Key Departures: Jared Butler (NBA); Davion Mitchell (NBA); MaCio Teague (Grad); Mark Vital (Grad)

New In Town: James Akinjo (<–Arizona); Kendall Brown (#13); Langston Love (#40); Jeremy Sochan (#110)

State of the Program:

What Scott Drew has done with this program is incredible and woefully underappreciated. To get an irrelevant program to be consistently very good, and then reach the mountaintop in year 18 had to be one of the most satisfying feelings you can ever have in coaching. He took a program that had made 1 tournament since 1950 and made them a perineal contender, and now they’re the defending National Champions. Last season’s final game was the matchup we all wanted, the unstoppable force meeting the immovable object, as Baylor and Gonzaga met with a combined 58-2 record. Drew and the Bears were absolutely dominate in their dismantling of the undefeated Zags, and now get to attempt to go back-to-back, something only 2 previous schools have done since the tourney expanded in 1985. It will be a very challenging task to do so however, as the 4 best players from a season ago have left town. What they’ll get to lean on though is the bench players from a year ago that were vital to their success. They will be led by Adam Flagler (JR), Matthew Mayer (SR), and Jonathan Tchamwa Tchatchoua (JR). Those 3 all had huge roles a year ago, and are set to become stars of their own with expanded roles. They also welcome back starting C Flo Thamba (SR) and LJ Cryer (SO) who appeared in most games a year ago in a limited role. While they won’t have the firepower they had last season, this core mixed with the group coming in will absolutely make them contenders in the Big 12 and make them a tough out come March. 

What’s New:

There are a couple of guys coming in that can have a major impact right away, and the first is Arizona transfer PG James Akinjo (SR). Akinjo can come in and lead an offense at the point, and is coming off an All-PAC 12 selection after averaging 15 ppg and 5 apg. He’s an athletic G that can score at all 3 levels, and is money from 3 as he shot nearly 41% a year ago.
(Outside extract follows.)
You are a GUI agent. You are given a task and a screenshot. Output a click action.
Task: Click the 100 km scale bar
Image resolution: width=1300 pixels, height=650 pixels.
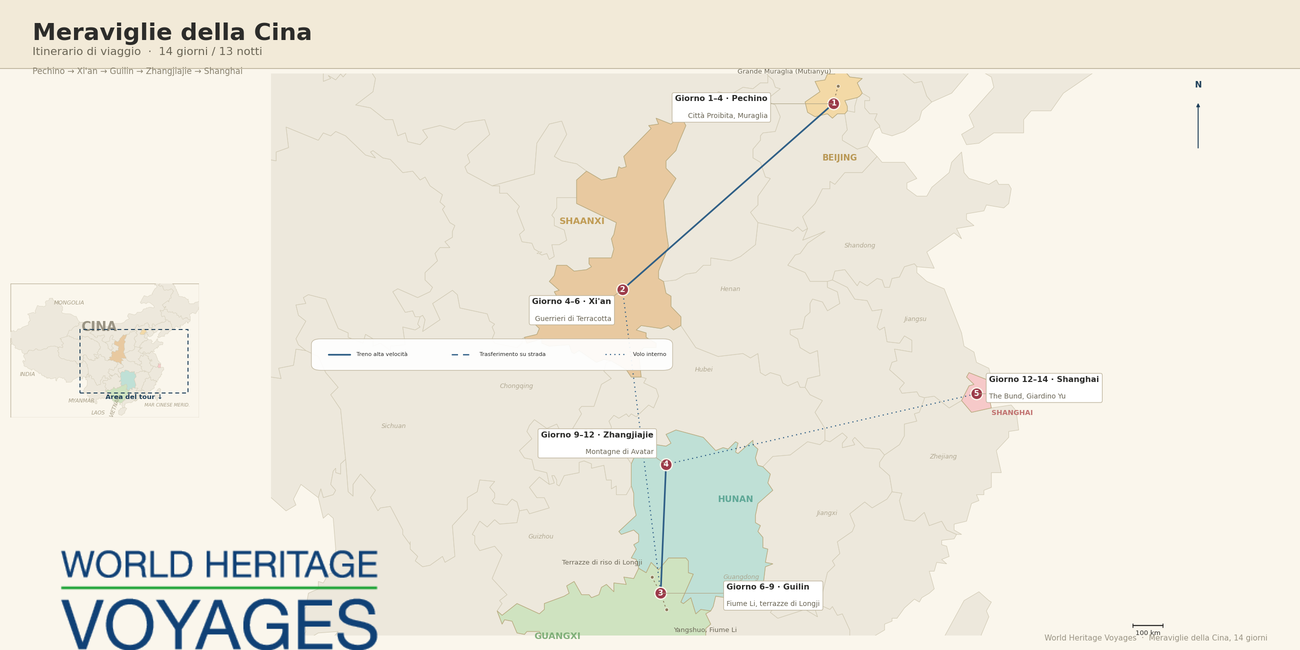click(x=1148, y=629)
He and Flagler together aren’t quite Mitchell and Butler, but they still should be one of the better backcourts in the Conference. Also coming in looking for a starting gig is 6’8” wing Kendall Brown (#13). The Freshman comes in as an explosive athlete that is absolutely electric to watch. His offensive game needs development, but his length and quickness will allow him to be a versatile weapon on defense. Brown will also be dangerous in transition, as he excels when attacking downhill. He will likely be a one-and-done, but the Bears will enjoy his highlight reel ability for however long they have him. Langston Love (#40) is a 6’4” guard who will be competing for backup minutes this year and could develop into a star in the coming years. He’s strong, athletic, and can shoot it, much like we’ve become accustomed to seeing in a Baylor G. He will likely join Cryer as the primary guards off the bench. The last newcomer is 6’8” PF Jeremy Sochan (#110), who comes in a little undersized to be a big man but not quite developed enough to be a stretch 4 or wing player. He can certainly develop a jumper and become a dangerous stretch big, and if he does can become a very productive starter down the road for Baylor. 


Coach Drew and the Bears are primed for yet another year of contention at the top of the Big 12 and the country. The addition of Akinjo to pair with Flagler and Mayer give them solid scoring punch, and the athleticism of those 3 go perfectly with Brown, Tchatchoua, Cryer and Thamba to allow them to continue to be an elite defensive team. They should be able to play big with Brown, Mayer, and Tchatchoua/Thamba and dominate the interior every night. While their offense will not be as explosive as it was a year ago, I like them to get even stingier on D and use that to create more transition opportunities. Akinjo is the exact type of playmaker they needed to help get Flagler and Mayer open looks. What lowers their ceiling is the loss of a go-to guy like Butler. They don’t have a star, and that could haunt them in the tournament. While I love Mayer and Flagler and believe they’ll excel in their expanded roles, in order to do what you have to do in March to repeat, you need a guy who can go get you a bucket at any moment. The lack of that guy is what keeps me from having Baylor as a legitimate threat to repeat and get to the Final Four. I think a sweet 16/Elite 8 exit will be in order for this Bears group, and they won’t have enough for the Jayhawks at the top of the Big 12 either.